Je crois que c’est à ce moment-là que j’ai débuté ma collection de diplômes.
Est arrivé ce voyage scolaire, organisé pour fêter notre promotion. Est arrivée Marian, surtout. Cette fille qui n’était pas insensible à mes sourires et qui avançait sous-entendus après sous-entendus avec la subtilité d’un éruptif. Elle est venue vers moi, ce soir-là, au milieu d’une fête qui battait son plein. On a dansé, entourés de nos camarades, puis on s’est éloignés. Quelques baisers, quelques caresses aventureuses, nos vêtements éparpillés derrière nous comme pour s’assurer de retrouver notre chemin. J’étais enivré, son parfum me montait à la tête, elle sentait bon, si bon, de toutes les façons possibles. J’ai perdu le contrôle, une demi-seconde, mais c’était suffisant pour que mes crocs pénètrent sa chair.
Un oubliette et rien de tout cela n’était jamais arrivé.
☽ Hans ☾
On a travaillé encore quelque temps et puis j’ai repris la route de l’école. Koldovstoretz avait les avantages de Durmstrang sans les inconvénients. J’ai passé de belles années sans entendre quiconque déclamer que personne sur cette planète n’arrivait à la cheville des sorciers de sang-pur et qu’il fallait déposséder de leurs droits ceux de mon espèce. Il m’était facile de m’intégrer. Tout le monde m’adorait, élèves et professeurs confondus, filles et garçons sans distinction. Il y avait bien quelques jalousies, mais n’est-ce pas normal chez les adolescents ?
Et puis, j’ai découvert que la jalousie cachait parfois d’autres sentiments.
Lui l’était. Jaloux, j’entends. Son regard sombre se faisait noir lorsque je riais aux éclats avec une autre, sa mâchoire se serrait quand mes colocataires me proposaient une sortie, ses poings se crispaient lorsque les professeurs louaient mes bonnes notes devant toute la classe. Il était bien plus détendu lorsqu’on s’embrassait. C’est lui qui avait posé la question, son doigt repoussant ma lèvre pour dévoiler cette canine plus pointue que la moyenne. C’est lui qui avait relevé la manche blanche de sa chemise, proposé d’un air grave son poignet, sa peau tendue sous laquelle se dessinaient des veines violettes.

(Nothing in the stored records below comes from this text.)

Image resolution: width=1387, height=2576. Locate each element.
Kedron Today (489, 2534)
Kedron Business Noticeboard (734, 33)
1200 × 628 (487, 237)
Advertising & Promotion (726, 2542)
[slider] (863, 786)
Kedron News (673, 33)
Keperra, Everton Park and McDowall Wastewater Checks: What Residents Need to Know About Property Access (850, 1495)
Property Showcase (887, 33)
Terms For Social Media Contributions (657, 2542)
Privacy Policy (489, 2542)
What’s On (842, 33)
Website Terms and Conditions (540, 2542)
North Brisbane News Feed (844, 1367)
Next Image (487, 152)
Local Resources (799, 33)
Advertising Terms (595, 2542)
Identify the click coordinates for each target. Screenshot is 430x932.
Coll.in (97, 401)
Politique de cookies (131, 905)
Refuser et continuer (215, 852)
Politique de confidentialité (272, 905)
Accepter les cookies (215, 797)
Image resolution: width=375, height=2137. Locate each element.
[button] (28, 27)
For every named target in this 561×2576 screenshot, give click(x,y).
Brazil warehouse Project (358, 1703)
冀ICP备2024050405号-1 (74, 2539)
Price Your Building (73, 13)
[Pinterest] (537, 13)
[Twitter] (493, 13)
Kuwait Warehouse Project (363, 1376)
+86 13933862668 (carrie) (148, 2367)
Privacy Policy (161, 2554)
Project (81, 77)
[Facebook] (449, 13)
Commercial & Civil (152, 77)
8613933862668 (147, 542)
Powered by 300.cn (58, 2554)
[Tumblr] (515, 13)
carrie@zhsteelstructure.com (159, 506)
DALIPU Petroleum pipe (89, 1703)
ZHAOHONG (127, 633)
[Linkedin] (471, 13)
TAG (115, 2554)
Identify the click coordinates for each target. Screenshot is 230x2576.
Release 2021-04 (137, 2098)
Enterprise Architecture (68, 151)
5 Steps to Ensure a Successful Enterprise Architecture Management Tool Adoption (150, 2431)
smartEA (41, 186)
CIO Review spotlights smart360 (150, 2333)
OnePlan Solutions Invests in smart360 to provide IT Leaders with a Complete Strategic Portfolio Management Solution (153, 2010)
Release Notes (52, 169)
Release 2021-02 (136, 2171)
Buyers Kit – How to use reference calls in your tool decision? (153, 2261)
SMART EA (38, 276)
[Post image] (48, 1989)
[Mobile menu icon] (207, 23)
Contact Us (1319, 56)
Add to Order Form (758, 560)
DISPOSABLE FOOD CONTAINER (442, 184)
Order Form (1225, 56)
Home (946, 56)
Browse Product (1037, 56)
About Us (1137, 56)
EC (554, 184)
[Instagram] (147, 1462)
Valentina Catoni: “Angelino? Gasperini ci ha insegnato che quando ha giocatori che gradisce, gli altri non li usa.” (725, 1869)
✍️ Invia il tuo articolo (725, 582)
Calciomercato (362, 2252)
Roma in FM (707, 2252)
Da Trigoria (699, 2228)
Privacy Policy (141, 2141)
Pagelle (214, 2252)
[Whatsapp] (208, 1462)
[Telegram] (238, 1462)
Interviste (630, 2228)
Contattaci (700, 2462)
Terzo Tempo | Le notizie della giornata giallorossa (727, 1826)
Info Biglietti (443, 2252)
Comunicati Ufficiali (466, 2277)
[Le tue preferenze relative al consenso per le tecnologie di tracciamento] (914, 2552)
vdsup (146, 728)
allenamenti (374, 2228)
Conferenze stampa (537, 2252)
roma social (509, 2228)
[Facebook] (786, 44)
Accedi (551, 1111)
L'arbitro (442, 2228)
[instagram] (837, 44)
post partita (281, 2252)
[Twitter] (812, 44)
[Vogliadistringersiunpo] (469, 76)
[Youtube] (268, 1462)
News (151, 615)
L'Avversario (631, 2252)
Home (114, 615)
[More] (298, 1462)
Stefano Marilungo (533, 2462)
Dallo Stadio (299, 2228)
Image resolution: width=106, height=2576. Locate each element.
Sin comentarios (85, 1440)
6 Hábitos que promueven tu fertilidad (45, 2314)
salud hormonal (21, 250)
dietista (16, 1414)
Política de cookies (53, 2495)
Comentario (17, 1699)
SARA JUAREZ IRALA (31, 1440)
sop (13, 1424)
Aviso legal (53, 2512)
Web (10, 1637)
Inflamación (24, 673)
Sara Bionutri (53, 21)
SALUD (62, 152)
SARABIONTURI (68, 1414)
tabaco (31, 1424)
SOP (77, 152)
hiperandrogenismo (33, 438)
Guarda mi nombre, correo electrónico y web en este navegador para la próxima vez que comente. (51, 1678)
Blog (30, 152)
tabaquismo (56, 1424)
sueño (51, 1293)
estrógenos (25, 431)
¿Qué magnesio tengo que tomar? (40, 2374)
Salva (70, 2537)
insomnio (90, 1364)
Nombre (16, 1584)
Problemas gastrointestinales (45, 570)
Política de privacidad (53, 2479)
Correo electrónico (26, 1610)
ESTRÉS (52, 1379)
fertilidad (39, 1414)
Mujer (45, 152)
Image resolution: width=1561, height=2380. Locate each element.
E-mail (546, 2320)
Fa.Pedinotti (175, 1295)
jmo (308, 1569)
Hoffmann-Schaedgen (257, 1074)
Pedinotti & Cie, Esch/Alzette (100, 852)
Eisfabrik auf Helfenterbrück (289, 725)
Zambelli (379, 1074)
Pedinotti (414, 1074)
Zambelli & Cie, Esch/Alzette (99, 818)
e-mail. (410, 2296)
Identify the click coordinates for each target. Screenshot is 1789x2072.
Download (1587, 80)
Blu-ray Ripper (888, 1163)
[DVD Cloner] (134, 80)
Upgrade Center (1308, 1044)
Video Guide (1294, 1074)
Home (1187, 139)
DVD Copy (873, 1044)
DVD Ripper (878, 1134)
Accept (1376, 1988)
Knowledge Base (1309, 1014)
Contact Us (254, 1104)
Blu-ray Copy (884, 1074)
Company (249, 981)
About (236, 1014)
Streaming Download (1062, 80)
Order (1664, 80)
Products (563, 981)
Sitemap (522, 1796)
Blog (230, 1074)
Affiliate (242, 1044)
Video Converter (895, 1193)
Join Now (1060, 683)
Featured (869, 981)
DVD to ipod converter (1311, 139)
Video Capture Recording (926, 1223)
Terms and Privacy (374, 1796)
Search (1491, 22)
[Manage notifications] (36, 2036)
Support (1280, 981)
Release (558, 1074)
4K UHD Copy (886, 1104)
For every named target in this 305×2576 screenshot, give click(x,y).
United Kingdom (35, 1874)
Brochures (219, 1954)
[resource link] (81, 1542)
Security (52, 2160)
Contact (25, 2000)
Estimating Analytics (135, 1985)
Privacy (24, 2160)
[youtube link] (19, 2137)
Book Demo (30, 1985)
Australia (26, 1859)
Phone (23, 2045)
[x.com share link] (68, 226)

Était-ce sa faute ?
Dans tous les cas, c’est moi qui lui ait fait tout oublier.
Alors, c’était peut-être la mienne. Sûrement la mienne. À quoi bon se voiler la face ? Même si eux ne se souvenaient de rien, les indices étaient bien là et je ne vois pas comment ces fanatiques auraient pu remonter jusqu’à Isaac autrement. La porte branlante sur ses gonds, notre chez nous dévasté, ce sang au parfum familier… J’ai pris mon sac, quelques affaires, et je me suis lancé à leur recherche, déterminé à retrouver les connards qui avaient fait ça. Je ne crois pas avoir eu un seul instant l’espoir de retrouver Isaac en vie. On savait trop bien, tous les deux, qu’il existait dans le coin des sorciers qui faisaient de la chasse aux vampires un passe-temps régulier.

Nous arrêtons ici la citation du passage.